**Study material:**
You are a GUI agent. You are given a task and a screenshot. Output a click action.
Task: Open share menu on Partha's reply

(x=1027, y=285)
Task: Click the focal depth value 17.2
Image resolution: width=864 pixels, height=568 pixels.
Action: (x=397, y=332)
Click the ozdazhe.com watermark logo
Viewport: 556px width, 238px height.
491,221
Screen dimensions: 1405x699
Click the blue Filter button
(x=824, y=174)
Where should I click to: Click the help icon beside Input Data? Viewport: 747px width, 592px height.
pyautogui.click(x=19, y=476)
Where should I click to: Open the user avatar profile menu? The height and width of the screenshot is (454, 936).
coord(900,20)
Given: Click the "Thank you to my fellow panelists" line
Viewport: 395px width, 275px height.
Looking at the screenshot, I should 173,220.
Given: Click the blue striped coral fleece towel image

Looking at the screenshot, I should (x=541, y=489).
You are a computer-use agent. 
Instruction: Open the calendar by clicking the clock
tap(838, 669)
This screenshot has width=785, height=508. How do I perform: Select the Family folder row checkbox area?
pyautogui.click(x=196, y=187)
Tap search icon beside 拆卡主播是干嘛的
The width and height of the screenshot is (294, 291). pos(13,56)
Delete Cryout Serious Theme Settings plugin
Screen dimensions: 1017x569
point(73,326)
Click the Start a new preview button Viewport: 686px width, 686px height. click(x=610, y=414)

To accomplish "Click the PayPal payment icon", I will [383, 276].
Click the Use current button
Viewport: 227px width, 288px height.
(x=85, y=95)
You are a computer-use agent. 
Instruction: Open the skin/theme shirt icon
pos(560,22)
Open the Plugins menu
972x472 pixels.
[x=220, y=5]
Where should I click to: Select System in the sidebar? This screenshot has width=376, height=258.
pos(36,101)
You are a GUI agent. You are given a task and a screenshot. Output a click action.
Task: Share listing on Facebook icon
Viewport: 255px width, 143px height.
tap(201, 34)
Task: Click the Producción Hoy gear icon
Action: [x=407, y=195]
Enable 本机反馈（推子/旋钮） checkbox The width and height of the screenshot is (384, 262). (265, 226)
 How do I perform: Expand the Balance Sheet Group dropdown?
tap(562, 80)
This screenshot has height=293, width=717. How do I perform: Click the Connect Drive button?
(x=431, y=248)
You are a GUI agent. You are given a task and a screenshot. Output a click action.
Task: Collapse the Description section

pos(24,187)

**How to complete this task:** For each record in the listing, output it again exactly.

**Problem solution:**
You are a GUI agent. You are given a task and a screenshot. Output a click action.
Task: Open share menu on Partha's reply

(x=1027, y=285)
Task: Click the focal depth value 17.2
Image resolution: width=864 pixels, height=568 pixels.
Action: (x=397, y=332)
Click the ozdazhe.com watermark logo
Viewport: 556px width, 238px height.
491,221
Screen dimensions: 1405x699
Click the blue Filter button
(x=824, y=174)
Where should I click to: Click the help icon beside Input Data? Viewport: 747px width, 592px height.
pyautogui.click(x=19, y=476)
Where should I click to: Open the user avatar profile menu? The height and width of the screenshot is (454, 936).
coord(900,20)
Given: Click the "Thank you to my fellow panelists" line
Viewport: 395px width, 275px height.
Looking at the screenshot, I should 173,220.
Given: Click the blue striped coral fleece towel image

Looking at the screenshot, I should (x=541, y=489).
You are a computer-use agent. 
Instruction: Open the calendar by clicking the clock
tap(838, 669)
This screenshot has width=785, height=508. How do I perform: Select the Family folder row checkbox area?
pyautogui.click(x=196, y=187)
Tap search icon beside 拆卡主播是干嘛的
The width and height of the screenshot is (294, 291). pos(13,56)
Delete Cryout Serious Theme Settings plugin
Screen dimensions: 1017x569
point(73,326)
Click the Start a new preview button Viewport: 686px width, 686px height. click(x=610, y=414)

To accomplish "Click the PayPal payment icon", I will [383, 276].
Click the Use current button
Viewport: 227px width, 288px height.
(x=85, y=95)
You are a computer-use agent. 
Instruction: Open the skin/theme shirt icon
pos(560,22)
Open the Plugins menu
972x472 pixels.
[x=220, y=5]
Where should I click to: Select System in the sidebar? This screenshot has width=376, height=258.
pos(36,101)
You are a GUI agent. You are given a task and a screenshot. Output a click action.
Task: Share listing on Facebook icon
Viewport: 255px width, 143px height.
tap(201, 34)
Task: Click the Producción Hoy gear icon
Action: [x=407, y=195]
Enable 本机反馈（推子/旋钮） checkbox The width and height of the screenshot is (384, 262). (265, 226)
 How do I perform: Expand the Balance Sheet Group dropdown?
tap(562, 80)
This screenshot has height=293, width=717. How do I perform: Click the Connect Drive button?
(x=431, y=248)
You are a GUI agent. You are given a task and a screenshot. Output a click action.
Task: Collapse the Description section

pos(24,187)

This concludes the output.